HP Forums

Full Version: A Tiny (WP34S) program does a lot
You're currently viewing a stripped down version of our content. View the full version with proper formatting.
Pages: 1 2
While looking at a graph of the "Factorial" Gamma(X+1) function I noticed that between the points 0 and 1 where the value of the function is 1 (one), the function dips below one. I was curious how to find the minimum value between these two points. Using SLV with the f'(x) function made it quite easy. This tiny program illustrates how powerful a small WP-34S program can be. It took only 15 program steps on the WP-34S and over 40 on the HP-15C.
Code:

LBL A                //Entry point for the program
# 000                //Lower search limit 0
# 001                //Upper search limit 1
SLV 00               //Find the zero point of the derivative
RTN                  //Return if SLV succeeds
ERR 20               //If SLV fails show "No root Found"
LBL 00               //Function to find the first derivative
f'(x) 01
RTN
LBL 01               //Function to calculate the Factorial of value
x!
RTN
LBL'[DELTA]X'        //Function to set the Delta X of derivative
# 001
SDR 005              //Set Delta X to .00001
END

It takes a while to run on the real WP-34S (about 46 seconds), but is almost instantaneous on the emulator.
Obviously when a function reaches a "Minimum" value, its first derivative (slope) will be zero.
Since I don't know what the first derivative of the Factorial Gamma(X+1) looks like, I used the f'(x) function
to approximate it. Note: The Optional '[Delta]X' routine helps to improve the accuracy of the result.
And the answer is: 0.4616321449683623 where the factorial reaches it's minimum value of: 0.8856031944108887
Thanks to Paul Dale and Dieter for the excellent enhancements to the program.
The derivative of the gamma function is the digamma function (ψ), well is trivial to get the derivative from this. This function was implemented both in C and in XROM but it was omitted from the final firmware. It remains a compile time option.

Oh, SLV is a condition, it skips a step if it can't find a solution. Better would be two RTN statements after the SLV not one.


- Pauli
(11-28-2014 03:16 PM)BarryMead Wrote: [ -> ]While looking at a graph of the "Factorial" function

The x! function actually evaluates Γ(x+1), just as the 34C and 15C did. For non-negative integer arguments this agrees with the factorial function.

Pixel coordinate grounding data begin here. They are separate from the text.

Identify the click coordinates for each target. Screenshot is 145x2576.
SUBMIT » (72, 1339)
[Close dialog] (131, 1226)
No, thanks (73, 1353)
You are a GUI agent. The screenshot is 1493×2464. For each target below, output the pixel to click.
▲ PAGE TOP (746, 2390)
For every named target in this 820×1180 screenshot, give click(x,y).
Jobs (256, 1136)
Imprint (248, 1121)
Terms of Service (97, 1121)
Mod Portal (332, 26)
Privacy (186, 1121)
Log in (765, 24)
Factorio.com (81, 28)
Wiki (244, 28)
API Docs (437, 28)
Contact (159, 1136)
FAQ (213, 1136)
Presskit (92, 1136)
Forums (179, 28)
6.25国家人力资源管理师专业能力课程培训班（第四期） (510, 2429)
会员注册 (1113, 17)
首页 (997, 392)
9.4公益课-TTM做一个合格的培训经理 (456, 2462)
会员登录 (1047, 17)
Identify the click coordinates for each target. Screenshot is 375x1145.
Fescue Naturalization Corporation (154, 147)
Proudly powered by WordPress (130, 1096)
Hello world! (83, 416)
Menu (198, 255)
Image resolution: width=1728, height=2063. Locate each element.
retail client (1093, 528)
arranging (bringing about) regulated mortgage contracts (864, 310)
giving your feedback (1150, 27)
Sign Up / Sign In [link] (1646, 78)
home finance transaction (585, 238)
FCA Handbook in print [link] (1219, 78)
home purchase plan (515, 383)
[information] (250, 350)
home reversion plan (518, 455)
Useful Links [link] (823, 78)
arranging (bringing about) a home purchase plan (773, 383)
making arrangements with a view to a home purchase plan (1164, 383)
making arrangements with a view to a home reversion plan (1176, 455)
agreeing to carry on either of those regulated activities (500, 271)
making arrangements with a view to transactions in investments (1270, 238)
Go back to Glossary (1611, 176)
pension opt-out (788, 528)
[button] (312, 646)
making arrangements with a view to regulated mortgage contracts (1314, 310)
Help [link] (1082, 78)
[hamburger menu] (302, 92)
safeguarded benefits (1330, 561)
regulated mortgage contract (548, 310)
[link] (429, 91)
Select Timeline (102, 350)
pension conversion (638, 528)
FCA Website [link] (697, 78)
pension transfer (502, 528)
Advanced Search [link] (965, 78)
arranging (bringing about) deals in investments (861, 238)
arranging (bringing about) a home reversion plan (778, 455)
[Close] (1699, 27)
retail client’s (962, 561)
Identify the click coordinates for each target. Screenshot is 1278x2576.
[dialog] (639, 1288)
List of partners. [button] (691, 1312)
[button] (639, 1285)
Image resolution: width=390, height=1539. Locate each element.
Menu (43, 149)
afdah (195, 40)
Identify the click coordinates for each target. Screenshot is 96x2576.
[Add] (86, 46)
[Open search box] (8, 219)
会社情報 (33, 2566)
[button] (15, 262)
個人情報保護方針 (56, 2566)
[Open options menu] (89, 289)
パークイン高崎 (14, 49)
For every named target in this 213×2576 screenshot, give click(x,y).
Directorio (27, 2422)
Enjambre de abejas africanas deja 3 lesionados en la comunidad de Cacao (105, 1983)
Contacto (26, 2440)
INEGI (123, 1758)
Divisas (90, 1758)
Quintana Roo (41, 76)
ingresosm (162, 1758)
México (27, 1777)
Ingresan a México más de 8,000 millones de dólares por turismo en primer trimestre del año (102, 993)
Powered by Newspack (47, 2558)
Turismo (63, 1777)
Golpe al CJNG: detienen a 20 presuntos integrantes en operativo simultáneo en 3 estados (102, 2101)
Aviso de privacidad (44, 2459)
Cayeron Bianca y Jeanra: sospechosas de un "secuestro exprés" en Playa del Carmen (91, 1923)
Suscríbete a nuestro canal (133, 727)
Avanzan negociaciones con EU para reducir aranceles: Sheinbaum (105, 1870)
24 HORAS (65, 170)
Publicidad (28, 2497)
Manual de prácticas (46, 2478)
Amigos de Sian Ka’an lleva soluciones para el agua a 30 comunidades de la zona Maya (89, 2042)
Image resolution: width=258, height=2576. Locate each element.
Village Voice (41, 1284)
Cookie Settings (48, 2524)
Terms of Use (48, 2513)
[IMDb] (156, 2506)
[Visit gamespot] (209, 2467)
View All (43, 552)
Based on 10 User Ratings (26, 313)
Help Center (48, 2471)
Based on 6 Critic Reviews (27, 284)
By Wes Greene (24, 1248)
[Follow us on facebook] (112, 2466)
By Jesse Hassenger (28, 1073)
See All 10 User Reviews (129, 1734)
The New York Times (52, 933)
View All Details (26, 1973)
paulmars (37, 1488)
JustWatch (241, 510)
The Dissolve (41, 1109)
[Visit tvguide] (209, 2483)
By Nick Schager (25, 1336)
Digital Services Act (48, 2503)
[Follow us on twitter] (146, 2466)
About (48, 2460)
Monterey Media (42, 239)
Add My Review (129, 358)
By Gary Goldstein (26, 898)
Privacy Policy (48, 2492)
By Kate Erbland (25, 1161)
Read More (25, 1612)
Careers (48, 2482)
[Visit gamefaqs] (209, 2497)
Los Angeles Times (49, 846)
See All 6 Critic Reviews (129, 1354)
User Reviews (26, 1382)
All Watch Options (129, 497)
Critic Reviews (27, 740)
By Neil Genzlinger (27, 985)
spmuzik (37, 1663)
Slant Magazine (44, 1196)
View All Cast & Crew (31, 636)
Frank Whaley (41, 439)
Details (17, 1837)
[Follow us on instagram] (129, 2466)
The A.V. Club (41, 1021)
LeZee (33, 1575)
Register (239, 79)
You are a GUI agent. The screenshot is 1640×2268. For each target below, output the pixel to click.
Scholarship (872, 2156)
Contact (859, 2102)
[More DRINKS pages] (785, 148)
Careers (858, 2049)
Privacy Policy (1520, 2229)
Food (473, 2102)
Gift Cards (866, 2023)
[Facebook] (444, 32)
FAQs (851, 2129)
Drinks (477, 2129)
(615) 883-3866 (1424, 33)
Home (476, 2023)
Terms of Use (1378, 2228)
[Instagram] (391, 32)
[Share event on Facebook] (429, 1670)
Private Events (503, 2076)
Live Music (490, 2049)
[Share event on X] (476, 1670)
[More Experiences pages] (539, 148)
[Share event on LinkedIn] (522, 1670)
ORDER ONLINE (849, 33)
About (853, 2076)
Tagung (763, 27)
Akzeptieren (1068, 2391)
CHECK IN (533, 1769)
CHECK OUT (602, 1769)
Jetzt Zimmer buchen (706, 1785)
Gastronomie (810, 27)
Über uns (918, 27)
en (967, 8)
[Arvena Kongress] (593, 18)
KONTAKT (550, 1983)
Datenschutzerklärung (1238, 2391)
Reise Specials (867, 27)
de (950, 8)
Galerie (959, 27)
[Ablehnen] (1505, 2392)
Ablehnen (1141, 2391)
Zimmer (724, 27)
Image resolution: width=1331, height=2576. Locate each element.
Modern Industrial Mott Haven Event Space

(11-28-2014 03:16 PM)BarryMead Wrote: [ -> ]And the answer is: .4616321449682268 where the factorial reaches it's minimum value of: .8856031944108887

For the record: the exact 16-digit value is x = 0.4616321449683623 with a minimum of 0.8856031944108887.

Dieter
(11-28-2014 10:29 PM)Dieter Wrote: [ -> ]For the record: the exact 16-digit value is x = 0.4616321449683623 with a minimum of 0.8856031944108887.
What method/software did you use to obtain that result. I tried various values for '[Delta]X' and was not able to get any more accuracy with smaller values.

I did notice that the value you quoted for the factorial was the same as my findings. Perhaps the result was
in error because it could not be discriminated from the correct value in the SLV function which probably stops
searching when it sees no change in the value returned from the derivative function.
(11-28-2014 10:05 PM)Paul Dale Wrote: [ -> ]Oh, SLV is a condition, it skips a step if it can't find a solution. Better would be two RTN statements after the SLV not one.
Thanks, I forgot about the conditional skip on return from the SLV function. I corrected the program above to include this extra RTN instruction.
I am VERY IMPRESSED with how much "behind the scenes" computation power is going on with these
simple looking WP-34S functions. Essentially the calculator sets up a double nested loop submitting
intelligent guesses to the outer function, which calls an inner loop to compute the first derivative of the guesses.

The result is empowering, even though I did not know what the derivative (DiGamma X+1) of the Factorial function (Gamma of X+1) was, the calculator was able to figure it out with it's intelligent internal looping. Even though I chose
a bad example for a function with no algebraically defined derivative, there must be functions with no known derivative to which this concept could be applied.

Thanks for your informative replies. I learn something new every day.
(11-28-2014 10:29 PM)Dieter Wrote: [ -> ]For the record: the exact 16-digit value is x = 0.4616321449683623 with a minimum of 0.8856031944108887.
When I put the calculator into Double Precision mode, I did in fact get the 16-digit answer you reported above.

I corrected the original posting to show the correct value you reported.
(11-28-2014 10:05 PM)Paul Dale Wrote: [ -> ]The derivative of the gamma function is the digamma function (ψ), well is trivial to get the derivative from this. This function was implemented both in C and in XROM but it was omitted from the final firmware. It remains a compile time option.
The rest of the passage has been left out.